*** Opening of Provided passage ***

Need to be focused on changing thinking – but succumb to the temptation to trying, futilely, to controlling Flight or Fight by force of will.

Stalls/Plateaus

Where I grew up (Las Vegas) there are these interesting features in the desert landscape called mesas. They are these flat-topped little hills or mountains. I don’t understand all the geology behind them, but they are pretty great if you like to hike. You laboring up this steep hillside and then suddenly you’re on this flat, elevated place where you can see for miles around. And you can REST from the climb too.

Mesas are not a bad metaphor for what happens to us sometimes in our journey up and out of anxiety. There’s no question that we want to climb and be DONE with this work. It can get so urgent for us that ANY delay in our progress MUST mean we are doing something wrong, we’re screwing up, oh my gosh what am I going to do, etc.

*** Close of Provided passage ***
*** Opening of Entries supplied ***

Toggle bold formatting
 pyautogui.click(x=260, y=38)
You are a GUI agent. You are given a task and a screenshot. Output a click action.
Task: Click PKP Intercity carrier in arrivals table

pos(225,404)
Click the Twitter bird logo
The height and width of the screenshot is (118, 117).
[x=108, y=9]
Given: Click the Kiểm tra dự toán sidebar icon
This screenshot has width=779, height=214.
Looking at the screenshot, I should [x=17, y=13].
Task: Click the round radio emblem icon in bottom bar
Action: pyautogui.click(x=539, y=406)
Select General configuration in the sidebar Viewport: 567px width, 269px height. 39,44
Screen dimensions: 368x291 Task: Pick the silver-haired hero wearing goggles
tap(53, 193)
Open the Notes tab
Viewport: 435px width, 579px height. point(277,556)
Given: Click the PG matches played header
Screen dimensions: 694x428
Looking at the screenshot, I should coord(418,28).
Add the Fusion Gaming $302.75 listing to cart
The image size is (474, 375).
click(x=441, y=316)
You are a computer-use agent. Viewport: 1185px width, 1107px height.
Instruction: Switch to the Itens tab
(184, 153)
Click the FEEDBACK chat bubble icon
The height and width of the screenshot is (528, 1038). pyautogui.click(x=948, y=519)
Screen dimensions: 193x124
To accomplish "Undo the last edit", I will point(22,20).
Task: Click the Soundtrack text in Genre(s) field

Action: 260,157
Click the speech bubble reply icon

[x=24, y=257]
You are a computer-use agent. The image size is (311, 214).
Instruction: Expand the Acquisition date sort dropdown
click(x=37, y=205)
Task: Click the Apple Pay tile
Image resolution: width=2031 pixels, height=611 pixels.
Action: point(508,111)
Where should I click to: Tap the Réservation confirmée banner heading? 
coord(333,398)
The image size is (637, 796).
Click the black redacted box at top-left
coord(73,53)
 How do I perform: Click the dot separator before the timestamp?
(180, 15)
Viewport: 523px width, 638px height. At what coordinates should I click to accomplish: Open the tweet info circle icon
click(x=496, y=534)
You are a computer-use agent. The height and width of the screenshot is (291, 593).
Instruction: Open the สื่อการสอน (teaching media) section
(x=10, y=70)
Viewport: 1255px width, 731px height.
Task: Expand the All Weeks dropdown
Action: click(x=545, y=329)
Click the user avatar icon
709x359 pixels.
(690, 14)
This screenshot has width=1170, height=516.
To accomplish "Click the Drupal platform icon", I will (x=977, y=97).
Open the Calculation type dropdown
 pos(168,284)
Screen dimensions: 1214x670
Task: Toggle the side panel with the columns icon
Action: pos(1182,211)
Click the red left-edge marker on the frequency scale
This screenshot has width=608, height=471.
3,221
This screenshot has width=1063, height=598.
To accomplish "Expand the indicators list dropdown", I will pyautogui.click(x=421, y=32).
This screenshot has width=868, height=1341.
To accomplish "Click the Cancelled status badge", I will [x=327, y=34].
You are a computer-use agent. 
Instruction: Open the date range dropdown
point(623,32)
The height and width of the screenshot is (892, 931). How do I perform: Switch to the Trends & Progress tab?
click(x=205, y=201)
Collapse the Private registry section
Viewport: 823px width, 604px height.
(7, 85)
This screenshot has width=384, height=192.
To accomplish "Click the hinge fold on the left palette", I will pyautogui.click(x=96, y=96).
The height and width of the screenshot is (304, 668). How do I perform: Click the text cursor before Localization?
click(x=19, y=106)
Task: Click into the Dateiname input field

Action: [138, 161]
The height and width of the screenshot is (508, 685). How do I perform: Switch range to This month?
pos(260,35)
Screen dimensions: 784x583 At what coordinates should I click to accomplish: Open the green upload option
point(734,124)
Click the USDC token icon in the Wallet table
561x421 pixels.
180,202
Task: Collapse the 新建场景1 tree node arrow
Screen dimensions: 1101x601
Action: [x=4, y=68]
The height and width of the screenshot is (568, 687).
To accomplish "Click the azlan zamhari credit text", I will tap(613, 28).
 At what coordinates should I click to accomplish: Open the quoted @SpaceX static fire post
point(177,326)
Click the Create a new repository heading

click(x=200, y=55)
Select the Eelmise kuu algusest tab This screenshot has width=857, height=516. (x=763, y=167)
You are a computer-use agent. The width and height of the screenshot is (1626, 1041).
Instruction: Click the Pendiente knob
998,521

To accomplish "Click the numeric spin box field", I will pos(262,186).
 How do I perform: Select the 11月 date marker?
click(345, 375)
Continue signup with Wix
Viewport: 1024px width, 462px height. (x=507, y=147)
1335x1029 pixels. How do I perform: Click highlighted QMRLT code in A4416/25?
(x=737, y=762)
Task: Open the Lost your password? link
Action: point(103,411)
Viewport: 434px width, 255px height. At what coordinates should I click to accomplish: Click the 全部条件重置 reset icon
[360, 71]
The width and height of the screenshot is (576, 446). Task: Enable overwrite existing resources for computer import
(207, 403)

*** Close of Entries supplied ***

• [Work to complete]:
a) Reproduce the passage on anxiety and mesas from "Mesas are not" up to and including "to do, etc.".
b) Decide whether each statement agrees with the passage on anxiety and mesas. Answer yes or no, and quote the words from the passage that settle it.
(i) The writer grew up in Las Vegas.
(ii) The writer fully understands the geology behind mesas.
(iii) Mesas are described as flat-topped little hills or mountains.
c) Go on with the passage on anxiety and mesas, starting after its last sentence.
The entries are separate from the passage on anxiety and mesas and serve as independent material.

• [Solved tasks]:
a)
Mesas are not a bad metaphor for what happens to us sometimes in our journey up and out of anxiety. There’s no question that we want to climb and be DONE with this work. It can get so urgent for us that ANY delay in our progress MUST mean we are doing something wrong, we’re screwing up, oh my gosh what am I going to do, etc.

b)
(i) Yes: "Where I grew up (Las Vegas)"
(ii) No: "I don’t understand all the geology behind them"
(iii) Yes: "They are these flat-topped little hills or mountains."

c)
But every ascent, every journey, is going to have slow times and plateaus. Every hiker knows that you can’t ALWAYS be heading uphill, ALWAYS making the steep ascent. Sometimes you have to walk level ground, or even go downhill a little ways, to continue the climb.

Same thing applies to any skill acquisition we’re doing. Skills need time to settle into our brains and bodies. Skills are, in some respects, collections of habits, and habits take time to acquire/get fixed in our behavior. And, as I’ve just discussed, old habits sometimes try to assert themselves. There’s practice time in dealing with securing new skills over old skills.

There’s also learning capacity too. Sometimes we just need some time given all we’re learning AND what’s happening in the rest of our lives.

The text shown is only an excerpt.